A simple, small, mev-boost compatible preconfirmation idea

Yeah sorry, I wasn’t being clear. We need to absolutely assume that “the relayer can unbundle the block and fill in the requirement list itself without having to go through the builder.” if we don’t want builders to MEV the sh*t out of the preconfs, lol.

So to answer you more extensively:

The relayer sends the requirement list to the builder.

This is only needed depending on the merging policy. For instance, for a ‘BOB, low priority’ kind of preconf there is very little we need to do. Basically the only thing builder has to know is what the merging policy is. For instance, to make everything simpler for builders XGA uses things such as:

If builder submits a tx which also appears as a preconf tx in BOB, strip it out of BOB.

This means that for builders nothing really changes, they have priority over preconfed txs. In theory a competitive builder may fear that a competitor could use preconf to backrun their block, but given that preconfs have to be ready before the auction starts, I think this is a minimal concern. In general, we’re talking about two very different markets here.

As I said in the main post, the more deranged the merging policy is, the more complicated and terrible the mechanism becomes. Luckily for us the market is often very swift in punishing this kind of inefficiencies, and a very deranged policy would probably fall out of fashion rather quickly!
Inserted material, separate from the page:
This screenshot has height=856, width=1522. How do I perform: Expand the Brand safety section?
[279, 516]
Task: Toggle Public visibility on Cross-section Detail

The builder sends the block to the relayer.

Nothing new under the sun! Again, builders may need to do extra work if the merging policy requires it, which is why they have to be picked wisely.

The relayer verifies the block (not necessary if it’s an optimistic relayer).

This is the pain point I was talking about before. Verifying the block is basically necessary, as the relayer is the party doing the merging. So it cannot blindly trust the builder. For instance, as hinted above, if the same tx (the literal same tx, same nonce, same everything) is submitted both by builder and as a preconf, the relayer will have to actively avoid that the tx shows up as duplicated in the block. This extra computational work is the main source of added latency. The more the merging policy is complicated, the worse it gets.

The relayer responds with the header back to the proposer.

Nothing new under the sun here. The main difference is that the relayer signs it, accruing the chain of evidence that can be used to implement slashing.